Review: ‘night, Mother: Pulitzer prize winning domestic drama
Right: Del Halpin as Thelma Cates and Amy McDonald as daughter Jessie
‘night, Mother by Marsha Norman.
Directed by Barry Gibson.
Javeenbah Theatre Company.
Runs until February 11. Thurs-Sat 8 pm with a Sunday February 5th matinee. Bookings: Phone (07) 55960300. www.javeenbah.org.au
The last time I was at the Gold Coast’s Javeenbah Theatre – more than a dozen years ago – it was still recovering from the 2002 devil’s lick which gutted much of the building within 18 minutes.
Writing about the aftermath of the fire, I described the theatre as ‘plucky’ and predicted that the setback was little more than a hump in the road to new heights.
Returning to Javeenbah, for the gala opening of its first production for 2017, I was initially struck by the warmth and coziness of its snug foyer and even more charming auditorium.
The play was to be American playwright Marsha Norman’s 1983 Pulitzer Prizing winning two-hander ‘night, Mother.
There was, however, nothing cozy about the 100-minute play, which explored the suspenseful, sometimes chilling and occasionally surprisingly humorous relationship between a mother and daughter.
In short it was another example of those new heights I predicted years ago.
Mother Thelma Cates (Del Halpin) and daughter Jessie (Amy McDonald) live on a lonely property where, as the curtain goes up, they appear to be having yet another quiet night in.
The action is bathed in domestic normality until Jessie produces a gun and announces that she plans to kill herself within two hours.
Mother descends into emotional panic as she contemplates ringing for help, but the isolated and calmly detached Jessie has planned everything to the last detail.
In an almost happy-go-lucky, matter-of-fact way, Jessie disarms all Mother’s attempts to sway her with reason and pleading.

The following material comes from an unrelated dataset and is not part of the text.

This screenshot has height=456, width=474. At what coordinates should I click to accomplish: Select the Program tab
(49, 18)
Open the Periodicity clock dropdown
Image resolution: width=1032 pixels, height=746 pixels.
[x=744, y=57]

In the course of the play we watch and listen as mother and daughter explore their relationship and we learn of Jessie’s epilepsy, failed marriage and relationship with her delinquent son.
Ironically the Mother seems to be the sadder character as she struggles to dissuade her daughter from suicide, while Jessie has meticulously charted her final course down to leaving mum with a goodbye manicure.
Del Halpin, who is among the Coast’s marathon talents, rates Mother Thelma among her most challenging roles and she does it justice.
She has created a simple everyday widow and mother who – through the play – reveals layers of feeling and character, while never shying away from her vulnerability.
While Amy McDonald, who presents the weekend breakfast program at ABC Gold Coast 91.7, presents a complex character in a simple almost disarmingly able manner in her Javeebah debut.The relationship between the women makes for a strange juxtaposition as we watch a large real-time clock staring into the audience and ticking away towards a fateful conclusion.
Veteran Coast theatrical stalwart Barry Gibson is in charge of direction and set design and construction –with help from other well-known theatre identities Norm Strambini and Craig Smith – and has done a sterling job.
He explained after the show how he saw props – including the clock, a picture of the mother and daughter and a phone – as other ‘characters’ in the play.
‘night, Mother is a meaty theatrical sandwich, which takes the audience on a journey through a hot-button issue in contemporary life, from the seemingly safe world of ordinary family doings to the edge of a painful dramatic narrative.